Medical entomologist Joon Lee from the University of North Texas Health Science Center said that although floods will wash away the places of mass reproduction of the insects, they can quickly restore their population due to the abundance of stagnant water.
The AP quoted Lee as saying that "mosquito populations will likely explode within the next two weeks and will stay for at least a month or two."
"That could mean increased transmission of potentially life-threatening, mosquito-borne diseases such as West Nile virus and St.
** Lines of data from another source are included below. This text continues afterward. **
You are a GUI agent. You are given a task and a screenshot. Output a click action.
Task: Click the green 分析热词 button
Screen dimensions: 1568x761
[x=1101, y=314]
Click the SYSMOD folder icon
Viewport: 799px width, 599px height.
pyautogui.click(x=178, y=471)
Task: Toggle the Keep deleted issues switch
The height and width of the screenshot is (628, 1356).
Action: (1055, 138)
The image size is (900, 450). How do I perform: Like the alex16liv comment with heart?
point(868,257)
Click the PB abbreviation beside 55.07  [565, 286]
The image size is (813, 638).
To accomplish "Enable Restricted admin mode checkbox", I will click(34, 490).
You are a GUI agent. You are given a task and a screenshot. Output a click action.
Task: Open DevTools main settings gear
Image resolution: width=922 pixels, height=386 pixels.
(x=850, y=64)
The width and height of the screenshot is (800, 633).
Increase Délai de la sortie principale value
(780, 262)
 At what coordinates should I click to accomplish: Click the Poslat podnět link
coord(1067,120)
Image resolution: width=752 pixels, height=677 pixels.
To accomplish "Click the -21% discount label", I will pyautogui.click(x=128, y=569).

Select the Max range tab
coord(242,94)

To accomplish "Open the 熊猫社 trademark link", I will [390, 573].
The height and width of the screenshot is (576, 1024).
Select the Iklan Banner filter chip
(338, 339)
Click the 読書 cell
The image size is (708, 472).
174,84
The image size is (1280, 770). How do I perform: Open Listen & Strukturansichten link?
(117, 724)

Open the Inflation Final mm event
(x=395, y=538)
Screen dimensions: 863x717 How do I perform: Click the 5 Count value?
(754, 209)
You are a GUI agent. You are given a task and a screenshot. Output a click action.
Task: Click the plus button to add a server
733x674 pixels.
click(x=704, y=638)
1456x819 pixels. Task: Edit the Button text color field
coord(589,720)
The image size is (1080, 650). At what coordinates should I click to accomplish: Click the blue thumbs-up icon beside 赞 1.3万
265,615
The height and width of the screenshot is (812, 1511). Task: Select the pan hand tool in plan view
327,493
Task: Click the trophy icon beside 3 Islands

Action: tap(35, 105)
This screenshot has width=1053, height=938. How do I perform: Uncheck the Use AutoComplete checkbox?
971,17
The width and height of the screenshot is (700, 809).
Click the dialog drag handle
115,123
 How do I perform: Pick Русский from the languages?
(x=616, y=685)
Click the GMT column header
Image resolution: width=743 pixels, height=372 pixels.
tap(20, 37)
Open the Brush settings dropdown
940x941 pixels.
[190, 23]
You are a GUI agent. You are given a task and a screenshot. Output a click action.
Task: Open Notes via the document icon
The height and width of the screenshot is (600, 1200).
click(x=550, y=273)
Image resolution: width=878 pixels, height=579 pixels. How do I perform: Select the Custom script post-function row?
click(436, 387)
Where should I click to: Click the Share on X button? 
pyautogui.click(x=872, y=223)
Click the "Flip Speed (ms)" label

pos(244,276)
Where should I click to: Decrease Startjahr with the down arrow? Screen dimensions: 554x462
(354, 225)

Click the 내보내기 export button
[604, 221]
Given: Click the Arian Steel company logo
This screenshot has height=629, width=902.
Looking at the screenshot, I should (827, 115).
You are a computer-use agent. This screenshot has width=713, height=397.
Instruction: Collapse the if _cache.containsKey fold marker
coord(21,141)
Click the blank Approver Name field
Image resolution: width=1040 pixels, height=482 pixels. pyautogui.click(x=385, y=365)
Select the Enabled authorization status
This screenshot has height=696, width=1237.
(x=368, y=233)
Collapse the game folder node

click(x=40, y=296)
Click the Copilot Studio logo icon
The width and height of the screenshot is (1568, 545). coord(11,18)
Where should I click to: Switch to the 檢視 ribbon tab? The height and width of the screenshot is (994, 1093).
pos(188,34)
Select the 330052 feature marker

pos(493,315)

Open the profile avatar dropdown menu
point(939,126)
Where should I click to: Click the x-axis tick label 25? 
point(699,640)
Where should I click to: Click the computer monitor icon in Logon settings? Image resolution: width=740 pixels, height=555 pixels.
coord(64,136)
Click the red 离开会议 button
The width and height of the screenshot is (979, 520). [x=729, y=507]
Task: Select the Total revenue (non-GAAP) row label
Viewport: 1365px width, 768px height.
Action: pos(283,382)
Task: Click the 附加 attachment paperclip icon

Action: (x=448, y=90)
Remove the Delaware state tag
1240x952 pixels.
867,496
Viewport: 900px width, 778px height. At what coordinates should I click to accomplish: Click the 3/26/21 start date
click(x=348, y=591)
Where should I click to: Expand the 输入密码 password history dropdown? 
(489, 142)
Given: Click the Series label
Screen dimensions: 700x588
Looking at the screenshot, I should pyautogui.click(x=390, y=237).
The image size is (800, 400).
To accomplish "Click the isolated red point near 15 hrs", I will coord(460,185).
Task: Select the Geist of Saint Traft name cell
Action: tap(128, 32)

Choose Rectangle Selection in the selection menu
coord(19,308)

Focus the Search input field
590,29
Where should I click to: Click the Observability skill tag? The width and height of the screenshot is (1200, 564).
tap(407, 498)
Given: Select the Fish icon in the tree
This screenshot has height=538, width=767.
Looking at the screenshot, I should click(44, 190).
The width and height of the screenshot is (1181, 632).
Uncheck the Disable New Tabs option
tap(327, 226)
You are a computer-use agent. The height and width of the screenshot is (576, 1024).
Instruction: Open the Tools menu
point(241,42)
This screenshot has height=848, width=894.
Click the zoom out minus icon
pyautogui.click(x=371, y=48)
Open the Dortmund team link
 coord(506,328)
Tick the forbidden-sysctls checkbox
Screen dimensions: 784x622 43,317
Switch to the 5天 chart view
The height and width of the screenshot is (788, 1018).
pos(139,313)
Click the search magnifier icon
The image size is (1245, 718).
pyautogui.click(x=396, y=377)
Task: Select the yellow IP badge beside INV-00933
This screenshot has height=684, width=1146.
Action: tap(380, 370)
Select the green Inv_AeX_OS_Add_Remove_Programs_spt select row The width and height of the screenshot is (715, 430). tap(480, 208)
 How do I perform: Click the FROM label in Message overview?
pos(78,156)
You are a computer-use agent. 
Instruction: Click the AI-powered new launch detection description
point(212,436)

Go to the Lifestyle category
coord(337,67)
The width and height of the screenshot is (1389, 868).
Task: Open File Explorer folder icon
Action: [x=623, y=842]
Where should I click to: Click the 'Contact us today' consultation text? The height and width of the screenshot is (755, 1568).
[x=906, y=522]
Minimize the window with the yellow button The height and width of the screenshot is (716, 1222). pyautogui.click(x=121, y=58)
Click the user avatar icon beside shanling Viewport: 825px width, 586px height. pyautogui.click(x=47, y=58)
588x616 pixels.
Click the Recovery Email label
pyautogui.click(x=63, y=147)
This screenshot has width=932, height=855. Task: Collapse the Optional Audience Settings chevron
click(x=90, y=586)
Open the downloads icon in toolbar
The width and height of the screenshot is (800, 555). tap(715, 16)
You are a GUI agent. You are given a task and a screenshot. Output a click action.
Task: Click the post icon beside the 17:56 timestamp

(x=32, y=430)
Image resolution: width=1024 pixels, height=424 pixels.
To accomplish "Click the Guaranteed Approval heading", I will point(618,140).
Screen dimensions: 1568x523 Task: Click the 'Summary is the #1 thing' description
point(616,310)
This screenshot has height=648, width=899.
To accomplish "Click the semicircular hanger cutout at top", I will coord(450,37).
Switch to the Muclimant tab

Louis encephalitis," Lee said.
Earlier this week, the US' Immigration and Customs Enforcement (ICE) issued a statement on "disturbing reports" about people posing as Homeland Security Investigations (HSI) special agents and "knocking on doors in the Houston area telling residents to evacuate, presumably so these imposters can rob the empty homes."
ICE recalled in this regard that all those officers who represent the HSI should wear "special agent" badges which "members of the public can ask to see and verify."
*Hurricane Harvey creates one of the worst floods in Texas history*— Daily Luxury (@AIlLuxury) 31 августа 2017 г.
Last Friday, Hurricane Harvey hit Texas as a category four storm, affecting mainly the southeastern part of the state, including the city of Houston, in addition to the southwestern part of the state of Louisiana.
At least 47 people died and tens of thousands more were evacuated as a result of the hurricane, according to the latest media reports.
Speaking at a press conference on Thursday, Governor John Bel Edwards said that the US state of Louisiana escaped the full force of Hurricane Harvey, but people need to brace for a second powerful storm that is less than two weeks away.
Harvey, now a tropical depression, is expected to completely exit Louisiana within hours after causing limited damage compared with the devastation in the neighboring state of Texas, Edwards explained.
Harvey is the largest storm to have hit the United States since the catastrophic Hurricane Katrina slammed into southern Louisiana and neighboring Mississippi in 2005, inundating New Orleans.